Çekirgeleri doktorlara tetkik ve tahlil ettirdiği söyleyen Fahreddin Paşa çekirgenin özelliklerini övdükten sonra dört türlü şekilde hazırlanabilecek olan çekirge yemeklerini tarif etmişti.
MUHTAÇ DURUMDAKİLERE PARA DAĞITTI
Devlet Arşivleri Genel Müdürlüğü yetkililerinden alınan bilgiye göre, Fahreddin Paşa'nın Medine müdafaası sırasında açlık ve yoklukla mücadele eden Medine halkının gıda ihtiyacının karşılanmasına ilişkin faaliyetleri, Osmanlı arşivlerinde bulunan 9 Kasım 1915 tarihli belgeye yansıdı.
Belgede, Fahreddin Paşa'nın Medine-i Münevvere'de muhtaç durumdaki halka dağıtılacak buğday bedeli için nerelere, kaçar kuruşluk havale ödenmesi gerektiğine ilişkin bildirim yazısı yer aldı. Ayrıca 1 Eylül 1916 tarihli bir başka belgeye göre, Fahreddin Paşa, merkez ile yaptığı bir yazışmada, "Medine Muhafızlığına gönderileceği bildirilen para miktarının, Medine'deki muhtaç durumda olan Müslüman halka para verileceği için yetersiz kalacağını" aktardı.

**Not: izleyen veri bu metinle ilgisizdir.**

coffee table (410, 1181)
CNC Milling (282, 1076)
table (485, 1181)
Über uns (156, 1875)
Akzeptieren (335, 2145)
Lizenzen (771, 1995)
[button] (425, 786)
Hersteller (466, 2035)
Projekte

Söz konusu tarihi belgeler, Fahreddin Paşa'nın İngiliz kuşatması altındaki halkının gıda ve para ihtiyacının yanı sıra kentin ihtiyaçlarını da gözeten bir komutan olduğu gerçeğini ortaya koydu.
PAŞA MEDİNE'DEN NASIL ÇIKTI?
Fahreddin Paşa aşkına tutuştuğu Hz. Muhammed'in (s.a.v.) şehrini terk etmeyince, askerlerin onu tutuklayıp Medine'den çıkarmaktan başka çareleri kalmamıştır. Antlaşmanın gereğini yerine getirmek zorunda olan yeni komutan paşayı derdest etmekten başka çare bulamaz. Yeni komutan, Paşa'yı tutuklayıp Medine'den çıkarın der.
Askerler tüfeklerini yere koyup Paşa'yı çembere alırlar. Paşalarını kucaklarlar. Kırmadan, üzmeden, hırpalamadan bir annenin yavrusunu kucakladıkları gibi kucaklarlar. Ve büyük teessür içinde Medine'den Paşa'yı çıkartırlar.
İşte bu şanlı direnişin, son Osmanlı'nın Medine-i Münevvere'yi terk edişinin çok kısa hikâyesi budur. Orayı terk ettik ama gönül hep orada kaldı.